SSIS Flat File data column compare against table's column data range

At the core, you will need to use a Lookup Component. Write a query, SELECT T.id, T.start, T.end FROM dbo.MyTable AS T and use that as your source. Map the input column to the start column and select the id so that it will be added to the data flow.

If you hit run, it will perform an exact lookup and only find values of 110000 and 119200. To convert it to a range query, you will need to go into the Advanced tab. There should be 3 things you can check: amount of memory, rows and customize the query. When you check the last one, you should get a query like

SELECT * FROM 
(SELECT T.id, T.start, T.end FROM dbo.MyTable AS T`) AS ref
WHERE ref.start = ?

You will need to modify that to become

SELECT * FROM 
(SELECT T.id, T.start, T.end FROM dbo.MyTable AS T`) AS ref
WHERE ? BETWEEN ref.start AND ref.end

It's been my experience that the range queries can become rather inefficient as it seems to cache what's been seen already so if the source file had 110001, 110002, 110003 you would see 3 unique queries sent to the database. For small data sets, that may not be so bad but it led to some ugly load times for my DW.
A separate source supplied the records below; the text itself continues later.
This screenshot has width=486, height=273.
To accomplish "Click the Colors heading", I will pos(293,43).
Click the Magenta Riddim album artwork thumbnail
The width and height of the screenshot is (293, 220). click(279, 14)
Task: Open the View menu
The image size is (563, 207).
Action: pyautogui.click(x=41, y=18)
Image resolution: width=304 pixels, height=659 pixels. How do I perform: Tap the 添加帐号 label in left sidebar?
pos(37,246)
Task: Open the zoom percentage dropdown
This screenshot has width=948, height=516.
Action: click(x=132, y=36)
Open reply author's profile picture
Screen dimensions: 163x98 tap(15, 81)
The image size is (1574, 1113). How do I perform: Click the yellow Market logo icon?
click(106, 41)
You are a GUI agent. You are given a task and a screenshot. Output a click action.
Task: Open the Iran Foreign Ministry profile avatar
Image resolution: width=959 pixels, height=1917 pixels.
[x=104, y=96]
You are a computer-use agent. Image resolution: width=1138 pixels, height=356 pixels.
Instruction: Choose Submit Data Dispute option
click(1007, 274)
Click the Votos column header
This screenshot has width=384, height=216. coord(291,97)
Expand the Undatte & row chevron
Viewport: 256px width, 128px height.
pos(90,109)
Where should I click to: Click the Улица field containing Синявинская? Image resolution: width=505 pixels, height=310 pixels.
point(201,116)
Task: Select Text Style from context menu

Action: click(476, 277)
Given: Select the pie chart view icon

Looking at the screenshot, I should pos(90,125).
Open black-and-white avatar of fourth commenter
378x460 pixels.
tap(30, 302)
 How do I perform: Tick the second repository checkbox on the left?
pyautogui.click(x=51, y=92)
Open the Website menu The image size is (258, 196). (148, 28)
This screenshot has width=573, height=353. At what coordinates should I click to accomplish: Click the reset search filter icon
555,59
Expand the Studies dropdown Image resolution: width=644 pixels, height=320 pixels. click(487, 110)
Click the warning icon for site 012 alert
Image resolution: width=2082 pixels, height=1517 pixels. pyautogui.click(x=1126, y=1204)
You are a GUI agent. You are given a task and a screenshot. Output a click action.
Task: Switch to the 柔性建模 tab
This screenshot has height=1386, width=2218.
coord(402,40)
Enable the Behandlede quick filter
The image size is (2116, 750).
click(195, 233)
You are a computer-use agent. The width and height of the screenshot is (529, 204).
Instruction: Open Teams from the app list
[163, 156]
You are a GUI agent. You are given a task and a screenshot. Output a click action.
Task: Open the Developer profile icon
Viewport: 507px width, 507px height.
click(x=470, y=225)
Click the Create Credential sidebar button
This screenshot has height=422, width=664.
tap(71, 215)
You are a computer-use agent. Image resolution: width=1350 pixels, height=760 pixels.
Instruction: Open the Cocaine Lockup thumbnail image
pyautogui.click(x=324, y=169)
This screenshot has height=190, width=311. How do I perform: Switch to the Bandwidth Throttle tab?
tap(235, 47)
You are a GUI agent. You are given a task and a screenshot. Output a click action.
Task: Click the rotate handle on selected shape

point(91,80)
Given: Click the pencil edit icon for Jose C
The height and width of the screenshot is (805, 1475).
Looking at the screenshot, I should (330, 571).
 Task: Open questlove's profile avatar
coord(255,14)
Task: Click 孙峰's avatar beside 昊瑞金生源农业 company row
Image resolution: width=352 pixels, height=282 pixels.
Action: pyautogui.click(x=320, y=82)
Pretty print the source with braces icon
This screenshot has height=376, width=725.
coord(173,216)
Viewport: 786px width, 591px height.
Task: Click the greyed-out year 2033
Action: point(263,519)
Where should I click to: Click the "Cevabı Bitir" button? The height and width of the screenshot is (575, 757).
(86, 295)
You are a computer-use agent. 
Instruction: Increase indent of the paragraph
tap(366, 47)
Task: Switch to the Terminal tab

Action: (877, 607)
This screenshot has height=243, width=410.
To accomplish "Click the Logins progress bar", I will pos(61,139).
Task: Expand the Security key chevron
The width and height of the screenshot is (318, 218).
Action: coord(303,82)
An alternative to this is to explode the ranges. For me, I had a source system that only kept date ranges and I needed to know by day what certain counts were. The range lookups were not performing well so I crafted a query to convert the single row with a range of 2010-01-01 to 2013-07-07 to many rows, each with a single date 2013-01-01, 2013-01-02... While this approach lead to a longer pre-execute phase (it took a few minutes as the query had to generate ~30k rows per day for the past 5 years), once cached locally it was a simple seek to find a given transaction by day.

Preferably, I'd create a numbers table, fill it to the max of int and be done with it but you might get by with just using an inline table valued function to generate numbers. Your query would then look something like

SELECT
T.id
, GN.number
FROM
dbo.MyTable AS T
INNER JOIN
-- Make this big enough to satisfy your theoretical ranges
dbo.GenerateNumbers(1000000) AS GN
ON GN.number BETWEEN T.start and T.end;

That would get used in a "straight" lookup without the need for any of the advanced features. The lookup is going to get very memory hungry though so make the query as tight as possible. For example, cast the GN.number from a bigint to an int in the source query if you know your values will fit in an int.